▸ Required work
Reproduce only the part that opens with the line containing "has width=672, height=455." and closes with the line containing "Action: point(50,79)", swapping "Where should I click to" for "Where do I click to" and leaving everything else unchanged.

========

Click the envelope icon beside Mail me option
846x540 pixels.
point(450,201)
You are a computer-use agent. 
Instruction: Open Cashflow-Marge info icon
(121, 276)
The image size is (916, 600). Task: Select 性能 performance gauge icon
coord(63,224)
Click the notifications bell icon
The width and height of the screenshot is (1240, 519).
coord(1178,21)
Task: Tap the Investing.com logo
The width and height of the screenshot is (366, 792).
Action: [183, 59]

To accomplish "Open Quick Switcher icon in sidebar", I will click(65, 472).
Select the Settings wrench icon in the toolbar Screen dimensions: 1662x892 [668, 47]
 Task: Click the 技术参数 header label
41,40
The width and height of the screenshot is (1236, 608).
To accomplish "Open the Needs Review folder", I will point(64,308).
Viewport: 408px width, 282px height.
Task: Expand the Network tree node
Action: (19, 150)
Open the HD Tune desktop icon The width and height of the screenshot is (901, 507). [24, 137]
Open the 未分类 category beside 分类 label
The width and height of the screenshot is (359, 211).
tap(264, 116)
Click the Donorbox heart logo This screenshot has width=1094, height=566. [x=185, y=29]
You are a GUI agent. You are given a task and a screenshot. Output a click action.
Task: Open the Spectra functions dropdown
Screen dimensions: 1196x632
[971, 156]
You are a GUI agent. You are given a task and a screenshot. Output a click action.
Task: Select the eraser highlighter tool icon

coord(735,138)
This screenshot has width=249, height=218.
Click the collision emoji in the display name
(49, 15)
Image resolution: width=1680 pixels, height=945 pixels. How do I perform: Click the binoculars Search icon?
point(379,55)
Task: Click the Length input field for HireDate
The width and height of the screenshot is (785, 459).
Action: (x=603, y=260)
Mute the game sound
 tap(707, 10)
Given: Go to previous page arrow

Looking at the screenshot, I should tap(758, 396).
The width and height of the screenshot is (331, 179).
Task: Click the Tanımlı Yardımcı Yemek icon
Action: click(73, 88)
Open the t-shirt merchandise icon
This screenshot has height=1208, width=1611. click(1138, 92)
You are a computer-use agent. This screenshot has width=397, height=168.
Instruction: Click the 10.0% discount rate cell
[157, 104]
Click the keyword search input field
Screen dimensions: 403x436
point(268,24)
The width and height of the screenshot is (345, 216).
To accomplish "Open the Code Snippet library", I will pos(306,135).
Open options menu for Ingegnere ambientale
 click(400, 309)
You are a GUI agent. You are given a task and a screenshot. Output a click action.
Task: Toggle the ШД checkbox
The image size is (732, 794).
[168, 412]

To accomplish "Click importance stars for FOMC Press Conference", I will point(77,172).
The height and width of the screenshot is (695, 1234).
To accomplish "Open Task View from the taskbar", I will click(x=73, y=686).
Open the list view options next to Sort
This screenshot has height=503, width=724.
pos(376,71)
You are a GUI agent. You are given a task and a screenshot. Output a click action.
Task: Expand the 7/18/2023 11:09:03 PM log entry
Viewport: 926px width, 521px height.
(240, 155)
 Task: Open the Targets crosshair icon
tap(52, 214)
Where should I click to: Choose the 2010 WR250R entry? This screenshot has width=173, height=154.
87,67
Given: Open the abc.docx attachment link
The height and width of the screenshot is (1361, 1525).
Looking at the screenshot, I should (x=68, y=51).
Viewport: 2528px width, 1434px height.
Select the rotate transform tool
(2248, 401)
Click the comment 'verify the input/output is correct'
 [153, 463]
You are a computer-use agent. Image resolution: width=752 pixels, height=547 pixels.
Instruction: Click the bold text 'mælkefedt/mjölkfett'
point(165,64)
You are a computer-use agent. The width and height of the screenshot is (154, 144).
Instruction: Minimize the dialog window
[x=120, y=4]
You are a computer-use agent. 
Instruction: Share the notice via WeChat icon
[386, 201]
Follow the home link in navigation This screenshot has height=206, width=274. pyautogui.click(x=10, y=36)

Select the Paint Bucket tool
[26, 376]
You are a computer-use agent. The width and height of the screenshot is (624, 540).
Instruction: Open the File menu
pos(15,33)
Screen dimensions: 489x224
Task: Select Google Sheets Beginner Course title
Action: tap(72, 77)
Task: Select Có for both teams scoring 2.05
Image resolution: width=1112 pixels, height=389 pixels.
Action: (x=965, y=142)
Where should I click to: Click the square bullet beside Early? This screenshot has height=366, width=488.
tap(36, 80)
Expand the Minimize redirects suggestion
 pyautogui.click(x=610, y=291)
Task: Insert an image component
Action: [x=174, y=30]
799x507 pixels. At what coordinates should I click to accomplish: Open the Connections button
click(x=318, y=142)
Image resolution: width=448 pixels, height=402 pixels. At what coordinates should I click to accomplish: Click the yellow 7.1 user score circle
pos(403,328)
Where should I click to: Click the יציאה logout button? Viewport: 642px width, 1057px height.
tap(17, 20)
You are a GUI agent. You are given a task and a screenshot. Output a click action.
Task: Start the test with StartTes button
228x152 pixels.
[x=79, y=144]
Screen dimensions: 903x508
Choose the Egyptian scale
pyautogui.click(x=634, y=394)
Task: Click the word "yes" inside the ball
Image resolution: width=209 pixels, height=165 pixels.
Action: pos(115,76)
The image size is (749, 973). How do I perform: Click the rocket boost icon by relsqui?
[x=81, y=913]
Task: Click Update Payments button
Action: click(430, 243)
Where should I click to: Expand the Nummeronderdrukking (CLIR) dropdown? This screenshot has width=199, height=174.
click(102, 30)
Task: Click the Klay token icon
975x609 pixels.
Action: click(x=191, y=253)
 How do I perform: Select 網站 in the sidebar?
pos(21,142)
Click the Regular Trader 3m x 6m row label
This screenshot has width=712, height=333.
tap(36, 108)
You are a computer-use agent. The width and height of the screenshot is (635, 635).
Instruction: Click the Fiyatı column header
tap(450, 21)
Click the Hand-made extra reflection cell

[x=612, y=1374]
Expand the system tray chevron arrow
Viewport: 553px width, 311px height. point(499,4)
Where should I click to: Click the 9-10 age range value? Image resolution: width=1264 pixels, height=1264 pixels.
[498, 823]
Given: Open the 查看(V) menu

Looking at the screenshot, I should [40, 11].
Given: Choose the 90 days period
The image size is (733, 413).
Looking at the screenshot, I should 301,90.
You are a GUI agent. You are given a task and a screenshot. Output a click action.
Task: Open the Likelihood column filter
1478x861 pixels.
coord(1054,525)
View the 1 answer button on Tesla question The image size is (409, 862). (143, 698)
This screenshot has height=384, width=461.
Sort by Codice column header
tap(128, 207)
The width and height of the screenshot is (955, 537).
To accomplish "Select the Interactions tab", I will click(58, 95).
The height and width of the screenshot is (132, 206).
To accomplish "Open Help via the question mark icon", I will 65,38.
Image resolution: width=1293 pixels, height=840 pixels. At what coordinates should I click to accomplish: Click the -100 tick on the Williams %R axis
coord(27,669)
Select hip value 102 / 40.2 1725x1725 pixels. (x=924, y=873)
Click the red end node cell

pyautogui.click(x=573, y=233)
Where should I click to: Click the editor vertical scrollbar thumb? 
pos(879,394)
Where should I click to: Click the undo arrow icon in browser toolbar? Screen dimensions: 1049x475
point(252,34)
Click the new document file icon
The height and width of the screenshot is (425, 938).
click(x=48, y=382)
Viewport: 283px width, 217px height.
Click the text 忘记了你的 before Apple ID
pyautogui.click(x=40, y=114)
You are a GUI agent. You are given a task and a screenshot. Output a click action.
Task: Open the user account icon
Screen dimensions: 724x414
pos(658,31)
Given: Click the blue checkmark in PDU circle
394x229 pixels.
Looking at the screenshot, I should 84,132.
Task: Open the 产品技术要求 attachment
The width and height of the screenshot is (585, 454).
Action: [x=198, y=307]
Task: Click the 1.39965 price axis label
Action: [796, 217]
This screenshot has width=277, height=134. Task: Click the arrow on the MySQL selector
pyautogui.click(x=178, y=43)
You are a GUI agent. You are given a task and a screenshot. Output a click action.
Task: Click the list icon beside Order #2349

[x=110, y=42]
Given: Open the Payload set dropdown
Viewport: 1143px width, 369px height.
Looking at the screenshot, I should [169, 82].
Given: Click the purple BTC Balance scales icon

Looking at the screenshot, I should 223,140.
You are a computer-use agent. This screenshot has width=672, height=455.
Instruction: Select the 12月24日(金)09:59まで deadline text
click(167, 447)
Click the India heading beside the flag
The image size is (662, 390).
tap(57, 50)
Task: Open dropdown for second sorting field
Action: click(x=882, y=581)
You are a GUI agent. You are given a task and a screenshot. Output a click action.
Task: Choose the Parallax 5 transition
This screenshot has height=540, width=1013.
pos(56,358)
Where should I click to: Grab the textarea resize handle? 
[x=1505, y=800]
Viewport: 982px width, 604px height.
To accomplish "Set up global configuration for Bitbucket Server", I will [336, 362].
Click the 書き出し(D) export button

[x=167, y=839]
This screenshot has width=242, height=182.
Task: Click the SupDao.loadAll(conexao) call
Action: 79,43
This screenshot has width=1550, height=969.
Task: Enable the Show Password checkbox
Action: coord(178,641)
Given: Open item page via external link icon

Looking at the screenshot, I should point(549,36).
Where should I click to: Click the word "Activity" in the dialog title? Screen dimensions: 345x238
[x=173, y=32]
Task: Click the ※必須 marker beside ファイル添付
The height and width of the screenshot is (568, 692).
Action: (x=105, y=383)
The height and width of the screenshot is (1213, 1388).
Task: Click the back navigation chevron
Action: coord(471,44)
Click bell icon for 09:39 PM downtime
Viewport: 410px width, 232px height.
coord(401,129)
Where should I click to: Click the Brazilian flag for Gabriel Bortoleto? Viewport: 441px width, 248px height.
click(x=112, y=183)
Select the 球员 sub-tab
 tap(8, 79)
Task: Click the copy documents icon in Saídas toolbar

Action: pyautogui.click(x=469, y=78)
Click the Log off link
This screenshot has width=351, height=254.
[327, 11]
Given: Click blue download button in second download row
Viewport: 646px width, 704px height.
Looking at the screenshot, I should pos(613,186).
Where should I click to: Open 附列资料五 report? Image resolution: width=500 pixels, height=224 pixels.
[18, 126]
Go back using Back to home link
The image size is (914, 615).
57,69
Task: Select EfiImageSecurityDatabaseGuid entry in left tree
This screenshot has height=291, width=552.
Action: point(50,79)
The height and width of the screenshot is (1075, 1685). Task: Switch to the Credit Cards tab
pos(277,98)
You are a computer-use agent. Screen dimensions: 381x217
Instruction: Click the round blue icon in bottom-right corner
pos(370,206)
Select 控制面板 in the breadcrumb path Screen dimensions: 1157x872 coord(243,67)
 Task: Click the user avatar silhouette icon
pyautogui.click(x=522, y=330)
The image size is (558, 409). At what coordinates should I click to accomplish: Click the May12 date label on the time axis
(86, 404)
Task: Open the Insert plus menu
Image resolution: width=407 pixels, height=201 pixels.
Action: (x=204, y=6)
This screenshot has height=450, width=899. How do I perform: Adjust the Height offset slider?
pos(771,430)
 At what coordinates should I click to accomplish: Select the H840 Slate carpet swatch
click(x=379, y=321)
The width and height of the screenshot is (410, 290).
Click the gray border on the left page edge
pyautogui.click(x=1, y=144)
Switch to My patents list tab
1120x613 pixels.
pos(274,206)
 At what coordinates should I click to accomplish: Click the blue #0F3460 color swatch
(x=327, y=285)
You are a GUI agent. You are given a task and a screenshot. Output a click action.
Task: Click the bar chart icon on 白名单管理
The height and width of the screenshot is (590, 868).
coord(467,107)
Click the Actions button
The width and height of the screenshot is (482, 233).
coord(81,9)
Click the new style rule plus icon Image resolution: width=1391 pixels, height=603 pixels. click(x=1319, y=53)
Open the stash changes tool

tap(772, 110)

========

▸ Answer to the task
You are a computer-use agent. This screenshot has width=672, height=455.
Instruction: Select the 12月24日(金)09:59まで deadline text
click(167, 447)
Click the India heading beside the flag
The image size is (662, 390).
tap(57, 50)
Task: Open dropdown for second sorting field
Action: click(x=882, y=581)
You are a GUI agent. You are given a task and a screenshot. Output a click action.
Task: Choose the Parallax 5 transition
This screenshot has height=540, width=1013.
pos(56,358)
Where do I click to: Grab the textarea resize handle? 
[x=1505, y=800]
Viewport: 982px width, 604px height.
To accomplish "Set up global configuration for Bitbucket Server", I will [336, 362].
Click the 書き出し(D) export button

[x=167, y=839]
This screenshot has width=242, height=182.
Task: Click the SupDao.loadAll(conexao) call
Action: 79,43
This screenshot has width=1550, height=969.
Task: Enable the Show Password checkbox
Action: coord(178,641)
Given: Open item page via external link icon

Looking at the screenshot, I should point(549,36).
Where do I click to: Click the word "Activity" in the dialog title? Screen dimensions: 345x238
[x=173, y=32]
Task: Click the ※必須 marker beside ファイル添付
The height and width of the screenshot is (568, 692).
Action: (x=105, y=383)
The height and width of the screenshot is (1213, 1388).
Task: Click the back navigation chevron
Action: coord(471,44)
Click bell icon for 09:39 PM downtime
Viewport: 410px width, 232px height.
coord(401,129)
Where do I click to: Click the Brazilian flag for Gabriel Bortoleto? Viewport: 441px width, 248px height.
click(x=112, y=183)
Select the 球员 sub-tab
 tap(8, 79)
Task: Click the copy documents icon in Saídas toolbar

Action: pyautogui.click(x=469, y=78)
Click the Log off link
This screenshot has width=351, height=254.
[327, 11]
Given: Click blue download button in second download row
Viewport: 646px width, 704px height.
Looking at the screenshot, I should pos(613,186).
Where do I click to: Open 附列资料五 report? Image resolution: width=500 pixels, height=224 pixels.
[18, 126]
Go back using Back to home link
The image size is (914, 615).
57,69
Task: Select EfiImageSecurityDatabaseGuid entry in left tree
This screenshot has height=291, width=552.
Action: point(50,79)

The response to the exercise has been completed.